PASSAGE FOR REVIEW
'''

The second myth Wright believes is hindering our accepting of biblical resurrection eschatology is what he calls, “Souls in Transit.” This myth, in my opinion, is the one the church deals with the most, which is namely that the heavenly/spiritual realm is far superior to this physical one. We have become Platonist/ Gnostics and have made a hierarchy where God has not made one: namely that physical is somehow “worldly” and bad and spirit is good.

Chapter 6
This chapter begins with Wright summarizing some of his past thoughts about the direction of the future and recapping the evolutionary optimism and platonic soul escapism ideas. He then identifies and describes three elements that help us build a biblical view of hope. (1)”Goodness of Creation” (p. 94).  He works out some basic theology of creation for us: Creation is good, it is other than God therefore not divine, it reflects God especially in humans as image-bearers.

(2) “The nature of Evil” (p. 94). Here Wright gives a great understanding of evil: it is not created, it is not a matter of material and spirit, it is not even inherent in the idea of things being other than God, “Evil then consists… in the rebellious idolatry by which humans worship and honor elements or the natural world rather than the God who made them” (p. 95). 

(3) “The plan of redemption” (p. 96). The bulk of the argument falls heavily on the term and meaning of redemption. Redemption, for Wright, can’t mean destruction for the thing to make a newer better thing, for that isn’t redeeming at all. And it can't mean escaping the old thing for something else, because that is abandonment. For Wright, redemption is “…the remaking of creation, having dealt with the evil that is defacing and distorting it” (p. 97).

With these three foundationally in place, Wright then explores 6 themes he finds in the New Testament that are vitally important in developing this Christian hope of ours: (A) “Seedtime and Harvest:” this is a discussion of 1 Corinthians 15 and its relation to Passover and Pentecost and their ideas of farming. That Jesus is the firstborn, the firstfruits, over the dead and creation, which implies many more will follow. The words of 'seed' and 'sown' are images to describe this resurrection and are to be understood as not two things or bodies that are completely other than each other, but transformed from old to new (p. 98).

'''

SET OF TASKS
1. In the passage on Wright's view of Christian hope, what name does Wright give to the second myth?
2. Continue the passage on Wright's view of Christian hope, starting after its final sentence.

INPUT DATA
'''

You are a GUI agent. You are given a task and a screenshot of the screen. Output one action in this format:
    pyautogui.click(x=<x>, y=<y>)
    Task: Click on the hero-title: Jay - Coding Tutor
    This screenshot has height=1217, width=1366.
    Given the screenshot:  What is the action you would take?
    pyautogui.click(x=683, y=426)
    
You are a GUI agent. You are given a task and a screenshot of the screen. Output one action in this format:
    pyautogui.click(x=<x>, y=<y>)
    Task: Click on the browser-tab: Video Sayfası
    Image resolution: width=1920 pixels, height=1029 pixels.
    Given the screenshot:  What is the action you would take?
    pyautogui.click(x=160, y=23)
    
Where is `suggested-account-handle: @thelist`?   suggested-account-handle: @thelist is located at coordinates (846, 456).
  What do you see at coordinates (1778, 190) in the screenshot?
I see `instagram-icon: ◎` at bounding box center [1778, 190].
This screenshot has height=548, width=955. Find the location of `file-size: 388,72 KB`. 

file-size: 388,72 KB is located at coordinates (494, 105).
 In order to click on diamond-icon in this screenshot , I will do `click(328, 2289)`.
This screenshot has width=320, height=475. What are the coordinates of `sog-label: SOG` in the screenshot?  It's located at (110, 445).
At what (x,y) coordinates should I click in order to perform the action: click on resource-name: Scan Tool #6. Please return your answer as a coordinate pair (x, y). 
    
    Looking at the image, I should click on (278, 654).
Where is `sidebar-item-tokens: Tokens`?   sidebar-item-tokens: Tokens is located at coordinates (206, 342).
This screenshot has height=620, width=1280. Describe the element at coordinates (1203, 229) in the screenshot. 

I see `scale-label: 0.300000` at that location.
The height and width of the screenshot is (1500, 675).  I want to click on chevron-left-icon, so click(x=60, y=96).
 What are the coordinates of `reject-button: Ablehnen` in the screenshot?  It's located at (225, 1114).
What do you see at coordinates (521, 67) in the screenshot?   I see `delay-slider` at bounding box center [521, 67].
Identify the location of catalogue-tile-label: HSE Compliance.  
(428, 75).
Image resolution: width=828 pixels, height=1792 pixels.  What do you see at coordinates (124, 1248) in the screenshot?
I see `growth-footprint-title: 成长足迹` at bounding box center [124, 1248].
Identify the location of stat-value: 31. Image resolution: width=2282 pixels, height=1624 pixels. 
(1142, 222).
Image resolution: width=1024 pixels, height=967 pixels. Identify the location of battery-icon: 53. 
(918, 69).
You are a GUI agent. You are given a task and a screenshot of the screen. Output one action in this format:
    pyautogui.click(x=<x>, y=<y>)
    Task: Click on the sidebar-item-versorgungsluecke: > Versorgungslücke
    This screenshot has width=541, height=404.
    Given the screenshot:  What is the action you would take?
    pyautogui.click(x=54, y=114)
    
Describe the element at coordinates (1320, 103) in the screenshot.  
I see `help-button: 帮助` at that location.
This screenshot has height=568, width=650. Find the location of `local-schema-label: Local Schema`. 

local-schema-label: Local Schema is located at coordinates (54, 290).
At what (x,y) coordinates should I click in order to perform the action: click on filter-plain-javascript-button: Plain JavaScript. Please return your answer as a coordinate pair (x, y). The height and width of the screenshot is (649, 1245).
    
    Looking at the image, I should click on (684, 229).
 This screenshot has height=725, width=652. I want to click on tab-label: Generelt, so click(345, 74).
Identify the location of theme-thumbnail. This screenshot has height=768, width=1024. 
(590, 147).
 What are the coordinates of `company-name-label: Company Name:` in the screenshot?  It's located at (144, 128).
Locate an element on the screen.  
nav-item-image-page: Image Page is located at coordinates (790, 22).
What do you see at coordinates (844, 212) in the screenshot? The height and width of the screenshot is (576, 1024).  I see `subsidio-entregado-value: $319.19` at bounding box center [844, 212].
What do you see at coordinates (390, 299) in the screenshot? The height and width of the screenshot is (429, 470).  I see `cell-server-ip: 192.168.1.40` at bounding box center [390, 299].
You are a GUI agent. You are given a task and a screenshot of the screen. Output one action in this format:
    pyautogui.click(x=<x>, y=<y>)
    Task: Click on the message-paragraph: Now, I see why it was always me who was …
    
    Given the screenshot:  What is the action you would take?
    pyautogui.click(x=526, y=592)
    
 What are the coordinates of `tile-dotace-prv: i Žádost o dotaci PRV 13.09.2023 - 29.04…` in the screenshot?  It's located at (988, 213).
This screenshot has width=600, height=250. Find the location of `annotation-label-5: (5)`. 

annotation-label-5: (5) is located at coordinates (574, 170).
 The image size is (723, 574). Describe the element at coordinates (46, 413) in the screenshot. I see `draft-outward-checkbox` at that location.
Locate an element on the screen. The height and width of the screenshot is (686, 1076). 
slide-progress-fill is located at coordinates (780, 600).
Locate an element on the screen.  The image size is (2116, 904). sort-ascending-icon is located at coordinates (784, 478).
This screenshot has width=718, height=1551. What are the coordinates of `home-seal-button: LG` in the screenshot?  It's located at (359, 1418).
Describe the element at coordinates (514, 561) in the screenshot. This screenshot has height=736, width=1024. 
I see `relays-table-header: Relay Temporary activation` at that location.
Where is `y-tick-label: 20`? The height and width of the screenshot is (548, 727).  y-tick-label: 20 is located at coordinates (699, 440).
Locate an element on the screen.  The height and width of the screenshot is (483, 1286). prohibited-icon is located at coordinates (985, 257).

'''

TASK-BY-TASK RESULTS
1. "Souls in Transit."

2.
(B) “The Victorious Battle:” Wright continues with 1 Corinthians but moves to a different metaphor; one of King and Kingdom. The idea that Jesus must reign until all evil, power, and eventually death comes under his will and rule is a sure sign that Paul is discussing new creation. This becomes Wright’s main thrust for arguing for a physical resurrection of Christ, that if it wasn’t a physical body, but something other and spiritual or metaphoric, than death could never actually be defeated, but re-assigned or re-named (pp. 99-100).

(C) “Citizens of Heaven, Colonizing the Earth:” Wright asserts that historically citizenship was a focal point of Roman life and Christians/people were very familiar with the terms.  Paul’s use of the term in Philippians 3 should be subsumed under these contexts. Roman cities and citizens were under or promised a Pax Romana which didn’t mean that all citizens would move to Rome someday, but that the current place would be changed. This is the interpretation we should read in Phil. 3 according to Wright, that we don’t go to heaven, but that our Lord, Savior, King would transform us and creation around us. This seems to be a weak or underdeveloped point, but the more I chew on it, the more cohesion the point has (pp. 100-101).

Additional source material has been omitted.